Extract to read »
┄┄┄┄┄┄┄┄┄┄

Slicing for Zygote

Hello,

Do you remember this issue Understanding Flux and Zygote … I got stuck with slicing again. And since I do not know how to use Zygote properly I couldn’t make progress.

The original function istft . And my objective is to convert this function to handle 3d-arrays. To do so first I wanted to see how the first for loop can be converted; since it has mutation and slicing.

using PencilFFTs
using AbstractFFTs: rfft, irfft


function hanning(n::Integer)
    [0.5*(1-cos(2*pi*k/(n-1))) for k=0:n-1]
end


function istft(spectrogram::Matrix{T},
                           framelen::Int=1024,
                           hopsize::Int=div(framelen,2),
                           window=hanning(framelen)) where T <: Complex

    numframes = size(spectrogram, 2)

    expectedlen = framelen + (numframes-1)*hopsize
    reconstructed = zeros(expectedlen)
    windowsum = zeros(expectedlen)
    windowsquare = window .* window

    # Overlapping addition
    for i=1:numframes
        s, e = (i-1)*hopsize+1, (i-1)*hopsize+framelen
        r = irfft(spectrogram[:,i], framelen)

┄┄┄┄┄┄┄┄┄┄

Data segment »
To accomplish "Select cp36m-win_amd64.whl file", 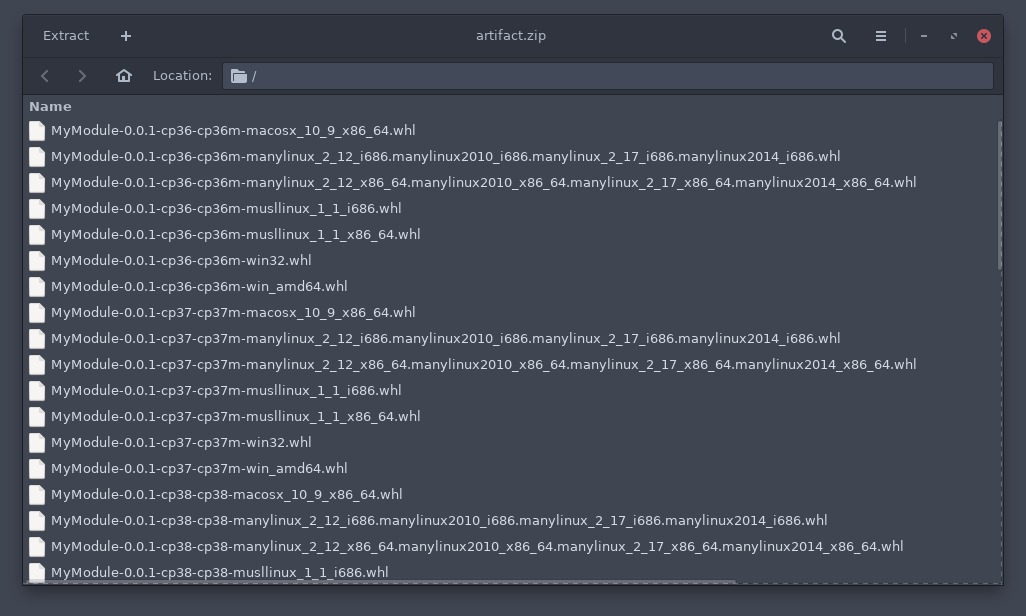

┄┄┄┄┄┄┄┄┄┄

Things to do »
A: Summarize the forum post in two sentences.
B: Reproduce word for word the part of the forum post between "function hanning(n::Integer)" and "reconstructed = zeros(expectedlen)", inclusive.

Results for each task »
A: The poster is stuck on slicing with Zygote again and, not knowing how to use Zygote properly, cannot make progress. Their goal is to convert an istft function to handle 3D arrays, starting with its first for loop because that loop has mutation and slicing.

B:
function hanning(n::Integer)
    [0.5*(1-cos(2*pi*k/(n-1))) for k=0:n-1]
end


function istft(spectrogram::Matrix{T},
                           framelen::Int=1024,
                           hopsize::Int=div(framelen,2),
                           window=hanning(framelen)) where T <: Complex

    numframes = size(spectrogram, 2)

    expectedlen = framelen + (numframes-1)*hopsize
    reconstructed = zeros(expectedlen)